# Bayesian Baby Steps: Intro with JuJu

## First steps

I was originally thinking of writing a blog post about multilevel models (aka hierachical, mixed, random effects) because of how useful they are for measuring player performance in sports1 (shameless self promotion for nflWAR here!). But the more I thought about it, the more I realized how ill-minded of an idea that was. Instead, I want to build up the intuition for how and why one would want to use a full Bayesian multilevel model. My brother recommended that I checkout Statistical Rethinking by Richard McElreath. It’s an amazing introduction to Bayesian data analysis that I recommend to anyone interested in learning more. It’s incredibly intuitive and paced very well, for instance MCMC isn’t covered until halfway through the book so you understand why you’re using it. Taking what I have learned from the book, I’m writing a series of posts that will hopefully build the basic understanding of how Bayesian inference works starting with simple updating and gradually working up towards multilevel modeling. This series is called Bayesian Baby Steps for a reason, and there will be What About Bob? GIFs. Because of my work with nflscrapR, all my examples will be using NFL data which is ripe for Bayesian data analysis.

## Catch rate example

You’re trying to evaluate a receiver’s ability to catch a football. Let’s pretend you can take the following (completely unrealistic) strategy: you tell your quarterback to repeatedly throw the ball to your receiver in practice, recording each time whether or not they caught the ball. We’ll let C stand for catch and D stand for drop. We could carry out this procedure any number of times, for instance we could record the following ten pass attempts to our receiver:

sample(c("C", "D"), size = 10, replace = TRUE)
##  [1] "D" "D" "D" "D" "D" "C" "C" "D" "D" "C"

We can describe the story for this data generating process quite easily, informing us how to simulate new data. In this case:

1. Our receiver’s true catch rate is p.
2. Each single pass attempt has a probability p of being caught, thus meaning a pass has a probability of 1 - p of being dropped by our receiver.
3. We assume each pass attempt is independent of one another.

We’re now ready to explore this probability model and how to handle observing data to update our beliefs about our receiver’s catch rate p using Bayesian inference.

In a Bayesian model, there are three things we need to choose to ultimately represent the number of ways our data can be generated:

1. Likelihood - plausibility of our observed data given a receiver’s catch rate p
2. Parameter - our quantity of interest p, which we want to learn about from our data
3. Prior - our initial belief regarding different values for p

Based on the story above, it’s pretty easy to see that we can just use the binomial distribution for our likelihood since we’re assuming each of our n pass attempts is independent and that the receiver’s catch probability p is the same for every attempt.

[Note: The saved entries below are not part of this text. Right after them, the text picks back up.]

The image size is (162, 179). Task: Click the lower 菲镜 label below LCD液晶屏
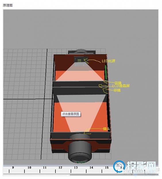(117, 90)
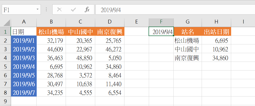
Task: Click cell F1 containing 2019/9/4
Action: [x=161, y=31]
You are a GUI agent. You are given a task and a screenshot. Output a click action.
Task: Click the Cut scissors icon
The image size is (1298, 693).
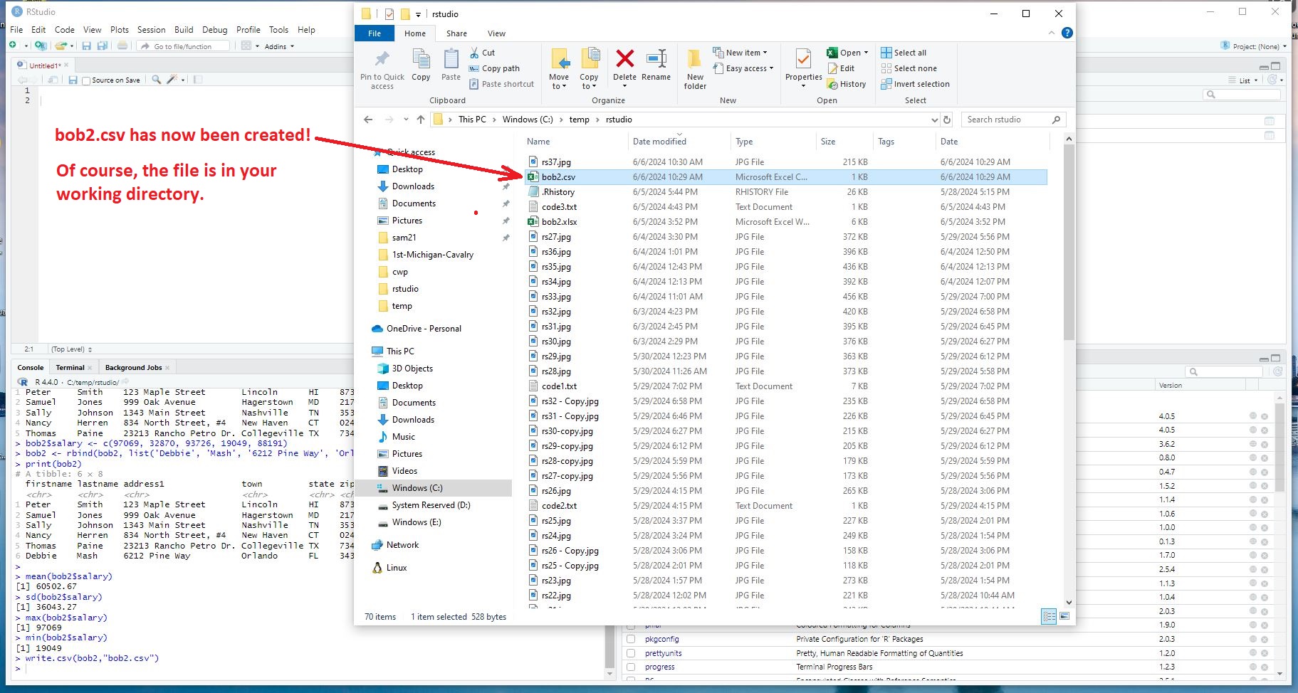coord(475,53)
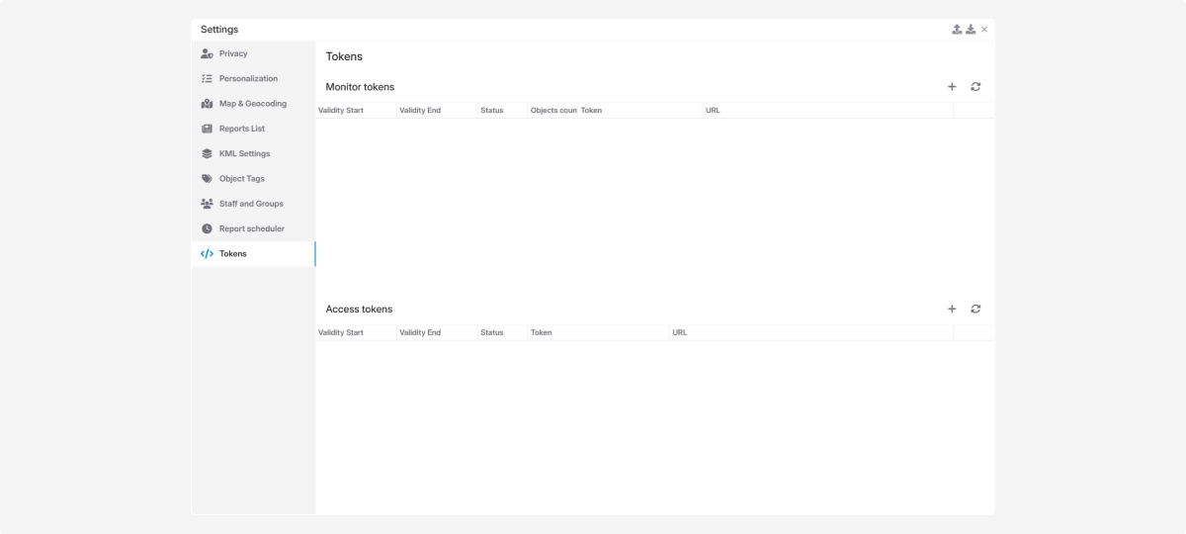The height and width of the screenshot is (534, 1186).
Task: Open Staff and Groups section
Action: (x=251, y=204)
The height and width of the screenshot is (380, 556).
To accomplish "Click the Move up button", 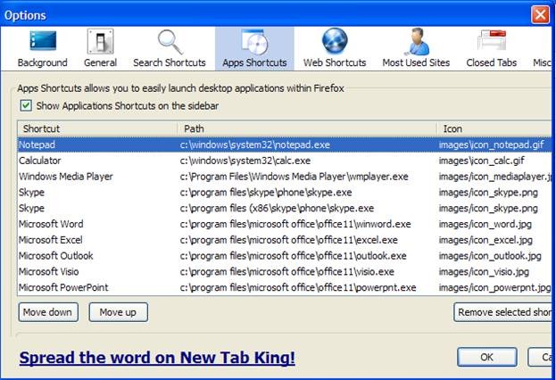I will coord(118,312).
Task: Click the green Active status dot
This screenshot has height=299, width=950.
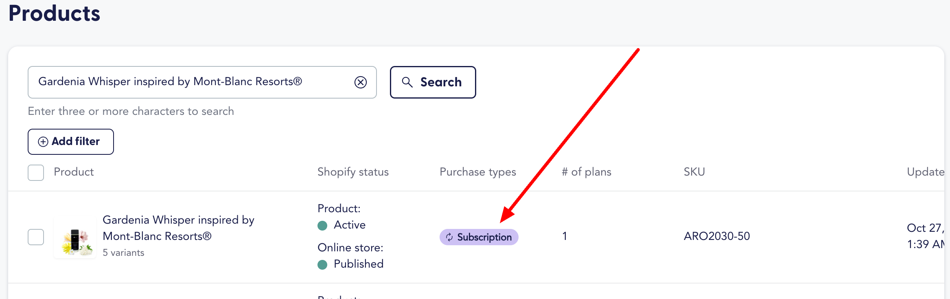Action: [x=322, y=225]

We can then write the probability of observing c receptions in n pass attempts with a catch probability p as:

$\text{Pr}(c | n, p) = \frac{n!}{c!(n - c)!}p^c (1 - p)^{n-c}$

We then use good old Bayes’ theorem to provide us with the probability of a value for the receiver’s catch probability p given our observed data:

$\text{Pr}(p | c) = \frac{\text{Pr}(c|p) \text{Pr}(p)}{\text{Pr}(c)}$

I personally like the way McElreath refers to the denonimator, $\text{Pr}(c)$, as the average likelihood of the observed data over p. All it is is an expectation over all our possible values for p:

$\text{Pr}(c) = \text{E}\big[\text{Pr}(c|p)\big] = \int \text{Pr}(c|p) \text{Pr}(p)dp$

This denonimator is known as the normalizing constant because it ensures that our posterior density integrates to one, i.e. our posterior is actually a probability. What often happens is that this term is extremely difficult to compute. We usually consider the posterior up to the normalizing constant as the product between the likelihood and prior. Or if this form isn’t tractable, we resort to some approximation technique such as grid-based which we cover below, as well as quadratic and Markov Chain Monte Carlo (MCMC) methods. However we’ll cover those in a post later, remember baby steps people!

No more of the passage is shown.